A 2010 study by Ballard et al9 was the first to validate a revised form of the Billings algorithm. The Ballard version of the algorithm consolidates the four Billings/NYU categories into three: ‘non-emergent’, ‘intermediate’ and ‘emergent’ and assigns a single category to each visit. That study validated the algorithm by estimating the ability of the algorithm to predict hospitalisation on the same day, within 1 day, or within 1 week of the ED visit, and death within 30 days of the ED visit. Results suggested that algorithm is a good predictor of these outcomes. However, the Ballard team used a somewhat unusual population for their validation study. The Medicare sample included only members of Kaiser Permanente Northern California, a managed care plan. Most studies of Medicare-managed care plans have shown favourable risk selection into these private plans10—that is, people enrolled in Medicare-managed care plans tend to be healthier than those enrolled in Fee-for-Service (FFS) Medicare. Indeed, the Ballard study sample appears to be significantly healthier than the general Medicare population. The study reports that just 9.2% of people in the Medicare sample had any hospitalisations in 1998. By comparison, the 1998 rate of hospital discharges for Medicare FFS enrolees in California was 31.3 per 100 beneficiaries11 and the nationwide proportion of Medicare FFS enrolees with at least one hospitalisation in 2000 was 23.2%.12

However, the Billings/Ballard algorithm may not be well-suited for application in all contexts. Of concern is its accuracy when applied to populations very different from the one used to create the measure: an all-ages population seen in EDs in the Bronx, New York. They likely differ from a national Medicare population in several ways, including comorbidity profiles and geographic variations in practice.

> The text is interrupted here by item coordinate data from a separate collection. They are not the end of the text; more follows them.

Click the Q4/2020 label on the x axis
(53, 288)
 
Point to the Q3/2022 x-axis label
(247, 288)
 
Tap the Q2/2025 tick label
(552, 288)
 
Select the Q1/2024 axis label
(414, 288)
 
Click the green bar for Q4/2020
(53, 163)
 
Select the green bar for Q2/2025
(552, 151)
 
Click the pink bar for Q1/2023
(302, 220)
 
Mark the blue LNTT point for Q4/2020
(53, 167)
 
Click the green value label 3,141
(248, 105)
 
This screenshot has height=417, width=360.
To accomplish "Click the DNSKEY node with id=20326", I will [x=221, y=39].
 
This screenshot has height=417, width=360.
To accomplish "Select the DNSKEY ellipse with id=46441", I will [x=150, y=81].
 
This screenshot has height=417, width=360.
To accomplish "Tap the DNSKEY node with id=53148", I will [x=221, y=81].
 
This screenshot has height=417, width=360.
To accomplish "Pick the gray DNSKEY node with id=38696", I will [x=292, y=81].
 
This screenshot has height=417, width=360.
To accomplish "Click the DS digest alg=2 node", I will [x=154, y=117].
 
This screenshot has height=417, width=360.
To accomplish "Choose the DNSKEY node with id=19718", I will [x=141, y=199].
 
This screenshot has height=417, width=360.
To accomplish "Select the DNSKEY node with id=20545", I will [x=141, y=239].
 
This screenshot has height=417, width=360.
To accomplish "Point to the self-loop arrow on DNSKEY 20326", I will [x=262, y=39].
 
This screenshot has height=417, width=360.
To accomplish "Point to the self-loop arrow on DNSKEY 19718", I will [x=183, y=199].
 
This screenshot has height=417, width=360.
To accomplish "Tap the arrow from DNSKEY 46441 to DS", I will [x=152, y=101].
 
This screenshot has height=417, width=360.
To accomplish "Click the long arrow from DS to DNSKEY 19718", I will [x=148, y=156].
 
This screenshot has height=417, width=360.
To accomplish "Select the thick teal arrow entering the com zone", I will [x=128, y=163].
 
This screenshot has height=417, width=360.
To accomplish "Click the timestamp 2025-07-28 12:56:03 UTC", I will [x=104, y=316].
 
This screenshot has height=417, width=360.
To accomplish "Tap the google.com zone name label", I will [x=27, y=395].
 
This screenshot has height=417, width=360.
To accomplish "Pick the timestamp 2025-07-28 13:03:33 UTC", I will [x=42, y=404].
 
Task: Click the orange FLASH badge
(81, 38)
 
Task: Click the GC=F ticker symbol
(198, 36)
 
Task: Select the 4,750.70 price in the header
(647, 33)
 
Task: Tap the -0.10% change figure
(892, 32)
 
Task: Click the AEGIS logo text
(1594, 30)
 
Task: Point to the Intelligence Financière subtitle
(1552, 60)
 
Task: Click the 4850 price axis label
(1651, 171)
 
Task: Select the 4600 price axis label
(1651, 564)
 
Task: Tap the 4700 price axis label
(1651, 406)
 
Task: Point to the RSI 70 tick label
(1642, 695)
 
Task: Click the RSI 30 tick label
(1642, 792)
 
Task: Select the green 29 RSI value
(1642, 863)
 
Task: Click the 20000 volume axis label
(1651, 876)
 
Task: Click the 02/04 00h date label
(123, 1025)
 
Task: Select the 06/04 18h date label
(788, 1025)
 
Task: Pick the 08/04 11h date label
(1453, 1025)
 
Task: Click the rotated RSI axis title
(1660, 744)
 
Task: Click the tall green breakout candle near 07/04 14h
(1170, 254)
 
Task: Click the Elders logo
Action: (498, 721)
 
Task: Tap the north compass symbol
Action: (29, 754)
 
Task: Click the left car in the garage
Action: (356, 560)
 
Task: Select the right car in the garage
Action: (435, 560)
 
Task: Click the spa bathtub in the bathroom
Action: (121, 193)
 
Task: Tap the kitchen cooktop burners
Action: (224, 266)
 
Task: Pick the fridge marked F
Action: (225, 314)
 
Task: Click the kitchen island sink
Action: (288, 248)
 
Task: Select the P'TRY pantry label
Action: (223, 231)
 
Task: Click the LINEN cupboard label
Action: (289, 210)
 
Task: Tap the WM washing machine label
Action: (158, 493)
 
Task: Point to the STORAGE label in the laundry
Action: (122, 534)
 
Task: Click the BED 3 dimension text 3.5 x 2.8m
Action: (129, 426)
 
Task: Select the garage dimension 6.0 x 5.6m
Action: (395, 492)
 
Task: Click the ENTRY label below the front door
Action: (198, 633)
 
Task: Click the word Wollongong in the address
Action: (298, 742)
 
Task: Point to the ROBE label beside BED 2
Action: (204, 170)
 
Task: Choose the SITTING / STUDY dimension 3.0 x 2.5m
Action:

The Billings/Ballard algorithm provides a single set of probabilities that a visit with a given final visit diagnosis was non-emergent, intermediate or emergent. Those probabilities do not vary by patient characteristics like age, comorbidity, frailty or presenting problem. Nor do they vary by social contexts like availability of primary care. The population from the original Billings sample was studied precisely because they lacked sufficient access to primary care. This was expected to affect the severity of presenting problems in the EDs included in that study; one of the study hypotheses was that patients lacking primary care access would present to the ED with minor problems because they had nowhere else to go for care.

We found considerable evidence that the Billings/Ballard algorithm's diagnosis severities are inaccurate when applied to a Medicare population. Our study sample includes 148 000 ED visits with a primary diagnosis considered 100% PCTi in the original Billings study; but in our sample, 49% of these ED visits resulted in a hospital admission, received critical care in the ED or received the most severe level of ED evaluation and management code, indicating a high complexity or high severity problem unlikely to be treatable in primary care.

It would be possible to propose an updated version of the Billings/Ballard approach that adjusted for some patient factors like age and comorbidity to provide a more accurate assessment of visit severity based on diagnoses. This would require an extensive study, including abstraction and review of thousands of medical records of ED visits. Instead, we propose using the clinical judgement of the treating ED physician to determine whether a visit could have been conducted in a primary care setting. We infer physician judgement using the procedures that were billed for the visit, with special attention to the evaluation and management code representing the complexity and severity of the visit.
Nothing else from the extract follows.